Толстой: Я вас слышу так, как будто бы вы отдельно еще в трубу «Газпрома» говорите, но в принципе нормально. Разобрать удается.
Уржанов: Из трубы «Газпрома» меня прогнали, поэтому это какие-то другие трубы, видимо. Я хотел поговорить про такой феномен, как итоговые программы. Потому что и я как-то теперь от этого свободен, и вы теперь от этого фактически свободны. И у меня два года было ощущение, что я продлеваю жизнь какому-то странному динозавру, мастодонту. Приходится воевать за каждый пункт рейтинга. Может быть, мы пытались гальванизировать труп?
Толстой: Сам по себе формат себя изживает, но это еще не труп. Огромная часть зрителей в нашей довольно большой и разнообразной стране, которые еще не вооружились айпэдами, находит час времени перед началом рабочей недели для того, чтобы глянуть, что там произошло в Москве. Итоговые программы адресованы этой аудитории. Я допускаю, что со временем появится какой-то спрос на авторское начало, и в этом есть некоторое будущее. Сейчас же что происходит: в лучших традициях русской интеллигенции у всех такая фига в кармане. Человек стоит, вроде у него руки в карманах, а внутри — фиги. Он их крутит и говорит: «Ох, какой я смелый! Надо же! Вот, смотрите, у меня и в левом кармане фига, и в правом фига». А вынуть руку боязно.
Уржанов: Я не знаю, как на Первом канале, но я с удивлением узнал, что очень большое количество моих знакомых и коллег с канала «Россия» ходили на митинги — на Болотную и на Сахарова. На те, которые были в декабре. Вот вам и фиги в кармане получаются.
Толстой: Нет, ну вы знаете, это другое. Понятно, что журналисты — люди активные и, как правило, образованные, которые пытаются выразить свою позицию. Но эти митинги проходили под лозунгами «за честность» — и, в общем, все за честность. А другое дело — в профессиональной своей работе попытаться что-то сказать. Это гораздо сложнее и требует от человека большого профессионализма, что ли.
Уржанов: Как вы думаете, в России возможен украинский вариант, когда пара новостных редакций внезапно повязывают белые ленточки и говорят: «Мы больше не хотим вот с ними, мы теперь ходим вот с этими. Да, мы понимаем, что это звучит наивно, но вот так вот мы делаем». Помните, на «1+1» была такая история?
Толстой: Ну да, да, была такая история. А что такого? Каждый стремится к правде, и если правда окажется там, где белые ленточки, то я этого не исключаю. А пока ни в новостных редакциях, ни даже в тех местах, где большая концентрация людей с белыми ленточками, никто не может договориться, какую правду они представляют.
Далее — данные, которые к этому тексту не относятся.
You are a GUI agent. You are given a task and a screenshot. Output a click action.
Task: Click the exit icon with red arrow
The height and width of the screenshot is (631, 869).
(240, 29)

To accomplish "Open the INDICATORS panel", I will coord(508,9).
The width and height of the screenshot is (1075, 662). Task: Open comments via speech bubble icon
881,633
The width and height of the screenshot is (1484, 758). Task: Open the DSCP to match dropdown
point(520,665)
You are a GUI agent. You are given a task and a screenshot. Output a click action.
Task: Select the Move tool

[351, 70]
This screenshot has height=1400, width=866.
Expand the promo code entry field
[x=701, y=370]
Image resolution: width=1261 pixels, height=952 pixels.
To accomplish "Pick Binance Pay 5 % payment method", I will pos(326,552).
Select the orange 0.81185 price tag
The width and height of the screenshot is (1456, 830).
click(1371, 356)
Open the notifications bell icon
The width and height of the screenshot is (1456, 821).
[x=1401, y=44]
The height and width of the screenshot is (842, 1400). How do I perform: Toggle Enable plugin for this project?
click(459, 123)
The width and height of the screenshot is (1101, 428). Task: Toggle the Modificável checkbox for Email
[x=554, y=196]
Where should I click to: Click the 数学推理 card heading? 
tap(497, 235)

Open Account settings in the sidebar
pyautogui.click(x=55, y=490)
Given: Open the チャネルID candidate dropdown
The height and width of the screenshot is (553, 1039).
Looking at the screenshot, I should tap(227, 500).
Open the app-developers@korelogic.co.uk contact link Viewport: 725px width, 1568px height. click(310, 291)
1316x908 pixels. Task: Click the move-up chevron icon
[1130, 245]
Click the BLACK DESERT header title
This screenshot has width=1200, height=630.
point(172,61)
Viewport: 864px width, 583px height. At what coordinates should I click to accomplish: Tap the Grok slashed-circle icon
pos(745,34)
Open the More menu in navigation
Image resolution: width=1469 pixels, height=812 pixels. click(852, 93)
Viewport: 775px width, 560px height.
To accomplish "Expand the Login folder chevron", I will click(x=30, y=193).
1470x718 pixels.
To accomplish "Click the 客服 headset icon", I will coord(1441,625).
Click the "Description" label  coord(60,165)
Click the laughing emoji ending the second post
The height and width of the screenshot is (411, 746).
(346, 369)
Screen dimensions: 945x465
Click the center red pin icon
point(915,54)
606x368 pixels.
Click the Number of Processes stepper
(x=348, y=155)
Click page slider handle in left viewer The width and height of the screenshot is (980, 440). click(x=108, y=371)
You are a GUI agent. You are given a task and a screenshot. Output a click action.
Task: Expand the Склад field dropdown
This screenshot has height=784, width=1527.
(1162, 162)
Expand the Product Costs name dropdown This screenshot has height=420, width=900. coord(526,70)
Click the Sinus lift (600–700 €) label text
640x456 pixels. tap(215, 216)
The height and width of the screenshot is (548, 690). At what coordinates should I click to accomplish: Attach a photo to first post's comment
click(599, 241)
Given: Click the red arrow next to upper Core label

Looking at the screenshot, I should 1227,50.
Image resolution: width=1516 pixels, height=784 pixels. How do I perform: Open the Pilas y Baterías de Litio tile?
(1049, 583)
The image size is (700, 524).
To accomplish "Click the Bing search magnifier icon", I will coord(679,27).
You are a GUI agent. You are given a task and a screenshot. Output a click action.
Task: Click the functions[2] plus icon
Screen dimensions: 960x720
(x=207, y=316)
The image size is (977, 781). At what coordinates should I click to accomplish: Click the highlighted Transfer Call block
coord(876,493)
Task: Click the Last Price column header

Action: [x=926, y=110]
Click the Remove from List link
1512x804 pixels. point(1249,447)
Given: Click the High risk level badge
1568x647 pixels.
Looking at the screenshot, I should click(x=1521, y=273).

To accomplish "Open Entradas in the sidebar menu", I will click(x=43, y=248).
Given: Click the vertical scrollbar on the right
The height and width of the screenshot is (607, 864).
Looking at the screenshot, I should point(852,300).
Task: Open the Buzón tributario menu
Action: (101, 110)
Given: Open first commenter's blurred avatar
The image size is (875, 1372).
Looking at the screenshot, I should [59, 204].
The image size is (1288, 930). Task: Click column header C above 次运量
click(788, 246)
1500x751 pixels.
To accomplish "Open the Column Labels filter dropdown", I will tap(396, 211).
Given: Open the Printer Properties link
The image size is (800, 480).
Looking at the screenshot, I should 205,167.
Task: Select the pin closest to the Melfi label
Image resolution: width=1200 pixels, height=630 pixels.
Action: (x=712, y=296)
Уржанов: Обязательно представлять какую-то одну правду?
Толстой: Нет, но какую-то идею. Когда идеи нет, все кончается «Маршами миллионов», на которые приходит двадцать тысяч или сорок тысяч.
Уржанов: Тоже немало по меркам нулевых.
Толстой: Немало, немало. Людей, которые разочарованы, которые недовольны, которые по ряду причин не хотят мириться с нынешней властью, много. Но они не то что не в большинстве, а даже не в каком-то сравнимом меньшинстве. Что такое сорок тысяч для страны с населением сто сорок миллионов? Ну в принципе немного.
Уржанов: Революции обычно делаются в крупных городах, меньшинством абсолютным.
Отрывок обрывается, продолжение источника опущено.